POP CULTURE: Messiah Rock Rising

Let’s get perspective on the singers who would be saviors

Sam Sacks

Those wishing to observe Lent this year have the standard habits to choose to go without. But instead of depriving yourself of cigarettes, red meat or, God forbid, sex, I hazard to suggest an alternative: This year, for a single month, abstain from Bono.


It will be challenging. Bono's decision to cross the artistic fourth wall into politics over the issue of African debt relief has proved to be worth the risk, and whether or not Africans have reaped much benefit from his solicitude, he has certainly been rewarded. Time's Persons of the Year are with us forever (even Newt Gingrich), and that cover shot of Bulgari-ed Bono all but crowding out the unctuous, non-famous face of Melinda Gates is sealed in our cultural shrine. U2's clean-up at the Grammy's was pure anticlimax in comparison.


How does a rock singer get so big? Well, there are all those hits, of course, which still sound great 20 years later. But does that explain it—couldn't it be that a higher power is at work? Bono, when asked about his fame, has said that he often feels like a dazzled fan on the outside, so enormous has U2 and his image become. This is intended as self-effacement, but notice it implies that his stature has grown greater than mortal hands could craft. "Not what I will, but what You will," said Jesus, and no doubt Bono feels a closer kinship to the Gospels than the preachment on vanities in Ecclesiastes. But beware the artist who suspects he's been appointed to help the world: He's liable to give his pop album such a name as How to Dismantle an Atomic Bomb. (The reaction to this title was interesting. All the world knew it to be fatuous affectation, and all the world inclined to praise U2 for it anyway. Is our interest in nuclear disarmament so unreal that we could admire someone for blowing hot air about it?)

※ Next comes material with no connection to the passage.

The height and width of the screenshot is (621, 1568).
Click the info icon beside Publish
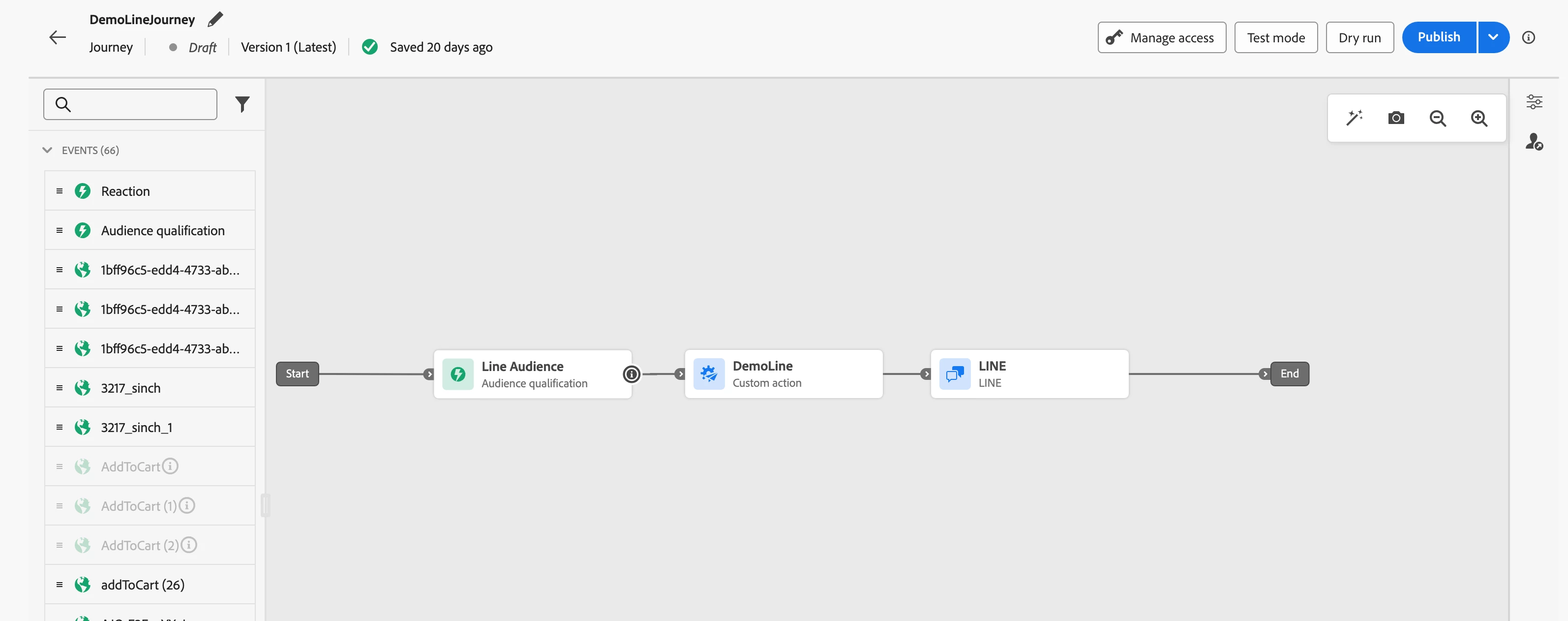point(1529,38)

Of course there have been many hopeful cultural icons to spring from pop music and the present contender is unquestionably Coldplay's Chris Martin. Martin's songwriting was never deep, exactly, but the lyrics on Coldplay's excellent first two albums have a romantic abandon and lovelorn pathos that are pretty damn charming when rendered in boyish falsetto. So I was unprepared for the case of the willies I experienced listening to X&Y. A brief sampling: "You'll tell anyone who'll listen but you feel ignored / And nothing's really making any sense at all / Let's talk." "You see no meaning in your life / You should try." "Is there anybody out there who / Is lost and hurt and lonely too." For this is the new Martin—Oxfam spokesman, husband of Gwyneth, megastar—and he too has been called upon to save us, in a style that creepily combines Jesus, L. Ron Hubbard and Anthony Robbins. The single "Fix You" begins with a cathedral organ and builds to the catchy hook:

Lights will guide you home

And ignite your bones

And I will try to fix you

The modesty of "try" is overwhelmed by the positively transfigurational image that precedes it.


"The way things are going, they're gonna crucify me," sang John Lennon, who, for all of his proselytizing at least could ridicule the messiah complex as it formed around him. Bono and Martin are too in awe of it to dare make jokes. And to some degree we shouldn't blame them—how can 50 million fans be wrong? We're all numbingly familiar with seeing fame confused as intelligence (Donald Trump), as rebellion (Madonna, 50 Cent), as beauty (Paris Hilton!), but this incarnation—fame confused as virtue—is the most disturbing because it highlights the bottomless credulity of the human race. No kidding cults succeed, if people actually want Chris Martin, singer of rock songs, to fix them. I do hold out some faith, however, and believe that no one, not the least self-aware among us, want Bono anywhere near a nuke. At least not until he rises on Easter.